A Marjolin ulcer should be suspected when an ulcer persists for more than 3 months at the site of a scar [2].
Diagnosis is by incisional biopsy of suspicious areas of the ulcer. Cancerous change is detected on histological examination of the specimen. This may require a multidisciplinary approach, as Marjolin ulcer can be misdiagnosed as pseudoepitheliomatous hyperplasia [7].
Magnetic resonance imaging (MRI) may be performed to assess the degree of soft tissue and bone involvement [8].
Differential diagnoses for Marjolin ulcer include ulcers or skin cancers resulting from other conditions. These include:
Marjolin ulcer is usually treated by wide local excision [2]. Patients with aggressive cancer may have sentinel lymph node biopsy. Lesions that involve the bone require amputation. Mohs surgery can also be undertaken, though this is uncommon due to the time, expense and expertise required [9].

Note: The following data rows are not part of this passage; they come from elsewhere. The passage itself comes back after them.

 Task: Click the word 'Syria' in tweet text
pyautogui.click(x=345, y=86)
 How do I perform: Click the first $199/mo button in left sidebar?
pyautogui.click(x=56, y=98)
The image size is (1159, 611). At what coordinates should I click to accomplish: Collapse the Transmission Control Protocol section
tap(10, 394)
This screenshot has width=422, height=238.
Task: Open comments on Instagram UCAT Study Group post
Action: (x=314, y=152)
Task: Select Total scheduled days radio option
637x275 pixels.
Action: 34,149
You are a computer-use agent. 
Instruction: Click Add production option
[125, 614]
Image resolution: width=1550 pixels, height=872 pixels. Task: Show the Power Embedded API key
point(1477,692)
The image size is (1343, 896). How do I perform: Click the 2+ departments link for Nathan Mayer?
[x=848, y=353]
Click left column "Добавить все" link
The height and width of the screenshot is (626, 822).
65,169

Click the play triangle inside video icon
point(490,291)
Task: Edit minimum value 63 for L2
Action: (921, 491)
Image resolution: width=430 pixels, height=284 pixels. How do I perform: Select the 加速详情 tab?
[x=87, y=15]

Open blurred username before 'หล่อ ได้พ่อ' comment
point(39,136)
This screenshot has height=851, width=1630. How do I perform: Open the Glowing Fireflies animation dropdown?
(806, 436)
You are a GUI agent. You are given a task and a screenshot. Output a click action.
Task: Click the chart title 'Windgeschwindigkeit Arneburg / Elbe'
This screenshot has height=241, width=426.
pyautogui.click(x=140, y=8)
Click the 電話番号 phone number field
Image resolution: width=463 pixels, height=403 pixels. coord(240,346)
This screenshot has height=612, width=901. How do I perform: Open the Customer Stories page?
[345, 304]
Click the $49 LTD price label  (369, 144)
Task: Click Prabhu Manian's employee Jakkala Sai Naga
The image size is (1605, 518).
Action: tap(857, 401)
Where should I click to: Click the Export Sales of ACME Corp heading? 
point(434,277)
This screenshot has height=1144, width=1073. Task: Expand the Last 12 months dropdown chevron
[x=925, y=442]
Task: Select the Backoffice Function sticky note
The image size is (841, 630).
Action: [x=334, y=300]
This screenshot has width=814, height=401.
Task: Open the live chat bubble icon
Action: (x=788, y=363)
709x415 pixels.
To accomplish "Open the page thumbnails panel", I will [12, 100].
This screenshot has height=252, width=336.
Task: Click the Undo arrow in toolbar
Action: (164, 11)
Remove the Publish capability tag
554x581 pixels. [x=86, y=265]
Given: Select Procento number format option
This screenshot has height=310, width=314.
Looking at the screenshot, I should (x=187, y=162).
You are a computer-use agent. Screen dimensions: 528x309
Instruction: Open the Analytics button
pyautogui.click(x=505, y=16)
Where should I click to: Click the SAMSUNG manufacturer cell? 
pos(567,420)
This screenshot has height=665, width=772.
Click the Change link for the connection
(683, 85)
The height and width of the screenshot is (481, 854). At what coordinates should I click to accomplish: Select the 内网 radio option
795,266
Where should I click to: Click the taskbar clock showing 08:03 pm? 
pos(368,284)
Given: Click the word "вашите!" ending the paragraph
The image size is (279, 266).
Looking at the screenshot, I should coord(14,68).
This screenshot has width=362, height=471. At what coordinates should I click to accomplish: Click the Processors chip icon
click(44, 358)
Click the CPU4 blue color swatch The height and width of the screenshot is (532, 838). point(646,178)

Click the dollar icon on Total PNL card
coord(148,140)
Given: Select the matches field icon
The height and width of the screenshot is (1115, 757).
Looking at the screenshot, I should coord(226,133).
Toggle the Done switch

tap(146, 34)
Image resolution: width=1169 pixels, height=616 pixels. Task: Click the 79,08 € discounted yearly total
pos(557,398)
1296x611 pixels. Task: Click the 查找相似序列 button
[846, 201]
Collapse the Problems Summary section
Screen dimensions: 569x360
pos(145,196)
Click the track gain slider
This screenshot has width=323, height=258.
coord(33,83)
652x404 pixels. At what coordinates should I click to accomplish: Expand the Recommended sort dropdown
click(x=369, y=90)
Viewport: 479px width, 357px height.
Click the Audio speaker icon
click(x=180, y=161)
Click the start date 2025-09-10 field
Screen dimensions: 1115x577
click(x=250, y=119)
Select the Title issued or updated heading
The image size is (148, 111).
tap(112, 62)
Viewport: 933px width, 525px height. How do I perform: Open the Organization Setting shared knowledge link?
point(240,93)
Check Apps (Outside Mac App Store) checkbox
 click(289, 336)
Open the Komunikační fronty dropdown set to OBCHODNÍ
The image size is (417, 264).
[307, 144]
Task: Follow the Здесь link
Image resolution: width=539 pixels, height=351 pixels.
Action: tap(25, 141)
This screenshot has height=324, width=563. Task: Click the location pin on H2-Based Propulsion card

Radiotherapy and chemotherapy have not been shown to be effective in treating Marjolin ulcers. However, radiotherapy may be used for palliation in cases where surgery is not possible or refused [3].
Patients diagnosed with Marjolin ulcer require long-term follow-up, at least for 3 years [10].
Marjolin ulcers are staged as other cutaneous SCCs, using the TNM (tumour, node, metastasis) classification system. This depends on the size of the lesion and how far it has metastasised to the lymph nodes and other organs. Prognosis depends most strongly on whether the cancer has already spread to lymph nodes [11].
Overall 3 year survival for Marjolin ulcer is 65–75%, and 10 year survival is 34%. One-quarter of patients with ulcers present that have already metastasised, for whom, 3 year survival is 35–50% [2].
Recurrence after surgery is common, at a rate of 20–30% within 3 years [2].